La lógica de mercado, si es que existe, y las previsiones de los expertos, prevén importantes descensos de los fletes a lo largo de 2026. Es momento, por lo tanto, de buscar flexibilidad en los contratos, renegociarlos y buscar cláusulas que permitan ajustes en función de su evolución.
Si observan que el precio fijado en su contrato permanece muy por encima del precio slot es que deberían negociar y yo, personalmente, sugiero el establecimiento de contratos más cortos para poder ir ajustando al ritmo que cambia el mercado.
La conclusión es evidente y es que conforme van bajando los fletes, la expectación se multiplica porque nadie quiere perder más de la cuenta y todos quieren acertar en sus pronósticos. La bola de cristal de los fletes está demasiado sucia como para mostrar un camino claro, así que no queda otra que mojarse y arriesgar.

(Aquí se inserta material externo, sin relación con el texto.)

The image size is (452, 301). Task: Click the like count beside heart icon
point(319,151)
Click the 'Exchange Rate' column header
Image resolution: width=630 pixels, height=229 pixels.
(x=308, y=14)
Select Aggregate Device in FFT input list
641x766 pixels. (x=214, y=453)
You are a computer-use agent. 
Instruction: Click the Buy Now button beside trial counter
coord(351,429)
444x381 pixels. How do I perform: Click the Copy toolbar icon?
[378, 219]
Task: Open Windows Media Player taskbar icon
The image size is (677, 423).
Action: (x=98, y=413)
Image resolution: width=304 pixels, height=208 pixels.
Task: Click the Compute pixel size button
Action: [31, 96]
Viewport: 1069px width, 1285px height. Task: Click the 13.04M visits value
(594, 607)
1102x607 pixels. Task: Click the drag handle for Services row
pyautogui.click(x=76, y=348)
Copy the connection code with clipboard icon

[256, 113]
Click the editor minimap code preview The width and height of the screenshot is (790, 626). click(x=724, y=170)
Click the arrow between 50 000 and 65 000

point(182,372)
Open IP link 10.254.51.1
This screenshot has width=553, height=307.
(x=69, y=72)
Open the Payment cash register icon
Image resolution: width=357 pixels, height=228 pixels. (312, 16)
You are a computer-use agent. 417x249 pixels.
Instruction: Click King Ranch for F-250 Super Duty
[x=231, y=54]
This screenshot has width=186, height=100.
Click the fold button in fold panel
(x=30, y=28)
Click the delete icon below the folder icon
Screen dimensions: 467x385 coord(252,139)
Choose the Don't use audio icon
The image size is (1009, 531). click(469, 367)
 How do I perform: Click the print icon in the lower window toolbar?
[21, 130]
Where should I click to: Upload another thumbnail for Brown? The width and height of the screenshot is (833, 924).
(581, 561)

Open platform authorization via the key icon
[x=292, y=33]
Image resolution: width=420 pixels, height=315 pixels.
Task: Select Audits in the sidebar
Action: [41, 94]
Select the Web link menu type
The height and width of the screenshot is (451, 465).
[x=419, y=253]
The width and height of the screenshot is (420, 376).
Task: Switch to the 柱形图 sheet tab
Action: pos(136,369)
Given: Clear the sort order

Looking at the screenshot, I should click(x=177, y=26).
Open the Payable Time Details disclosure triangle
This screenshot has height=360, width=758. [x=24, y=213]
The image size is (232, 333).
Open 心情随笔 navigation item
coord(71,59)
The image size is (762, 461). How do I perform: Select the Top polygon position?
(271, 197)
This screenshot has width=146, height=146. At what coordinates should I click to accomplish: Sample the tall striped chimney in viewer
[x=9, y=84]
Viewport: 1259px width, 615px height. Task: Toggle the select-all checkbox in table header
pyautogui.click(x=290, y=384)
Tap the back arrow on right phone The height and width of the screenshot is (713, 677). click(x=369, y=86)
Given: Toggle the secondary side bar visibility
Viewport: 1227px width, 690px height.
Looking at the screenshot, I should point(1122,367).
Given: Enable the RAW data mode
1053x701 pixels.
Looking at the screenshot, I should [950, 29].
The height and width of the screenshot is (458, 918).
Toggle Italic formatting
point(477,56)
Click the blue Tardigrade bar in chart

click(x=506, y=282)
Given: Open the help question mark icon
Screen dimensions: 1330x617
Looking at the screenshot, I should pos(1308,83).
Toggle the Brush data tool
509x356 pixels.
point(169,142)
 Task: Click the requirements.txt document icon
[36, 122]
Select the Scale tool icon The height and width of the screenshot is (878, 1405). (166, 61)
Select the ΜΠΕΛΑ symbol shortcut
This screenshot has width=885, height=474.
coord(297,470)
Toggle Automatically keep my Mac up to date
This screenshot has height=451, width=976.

Por cierto, el año chino 2026, que comenzará el 17 de febrero, estará regido por el Caballo de Fuego, un ciclo que simboliza “energía, pasión, independencia y cambios rápidos, marcando un período propicio para nuevos emprendimientos, la creatividad y la acción decidida. Se considera un año intenso debido a la combinación del elemento fuego con la naturaleza activa del caballo”. Pues eso, ya saben.